Start of Given data

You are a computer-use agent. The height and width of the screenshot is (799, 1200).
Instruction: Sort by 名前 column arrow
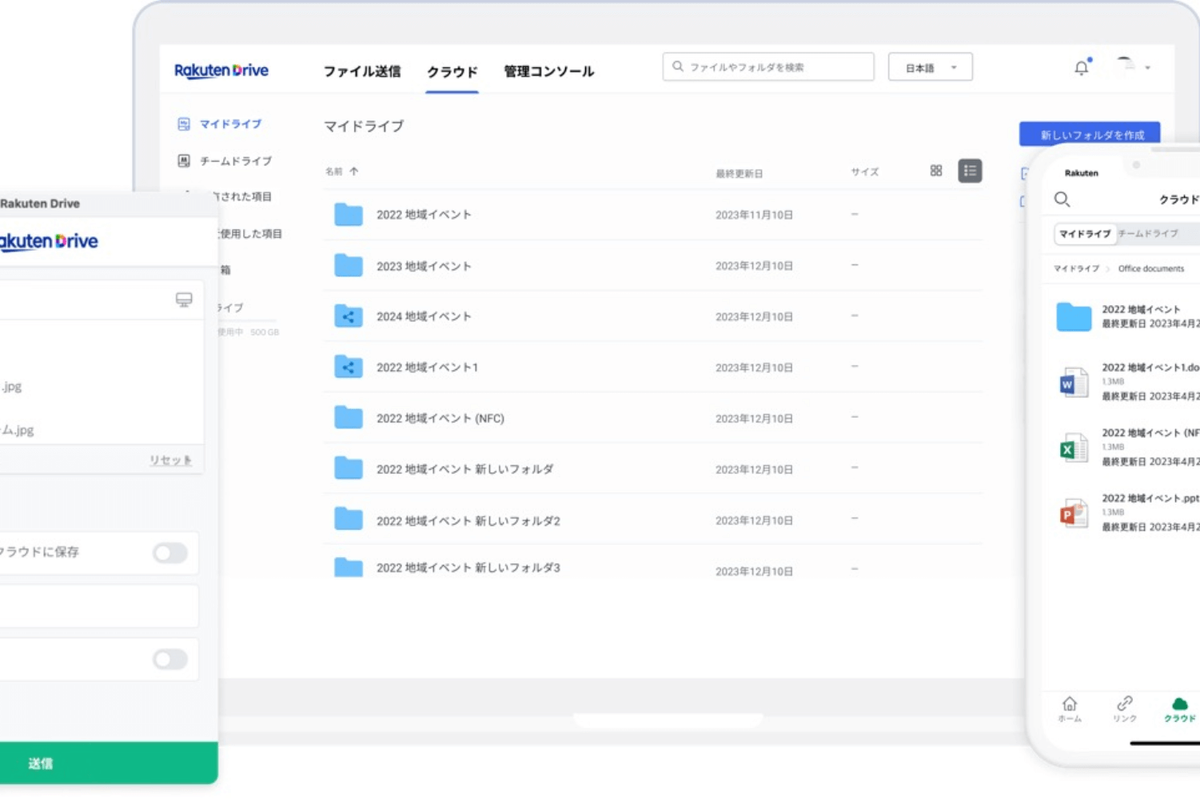point(354,172)
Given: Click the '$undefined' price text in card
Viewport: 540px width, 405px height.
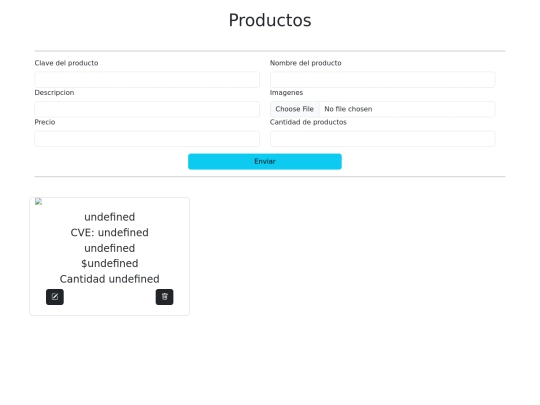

End of Given data

» **Your instructions**
Keeping the pictures out, print the entries above exactly as written.

» **Written solution**
You are a computer-use agent. The height and width of the screenshot is (799, 1200).
Instruction: Sort by 名前 column arrow
point(354,172)
Given: Click the '$undefined' price text in card
Viewport: 540px width, 405px height.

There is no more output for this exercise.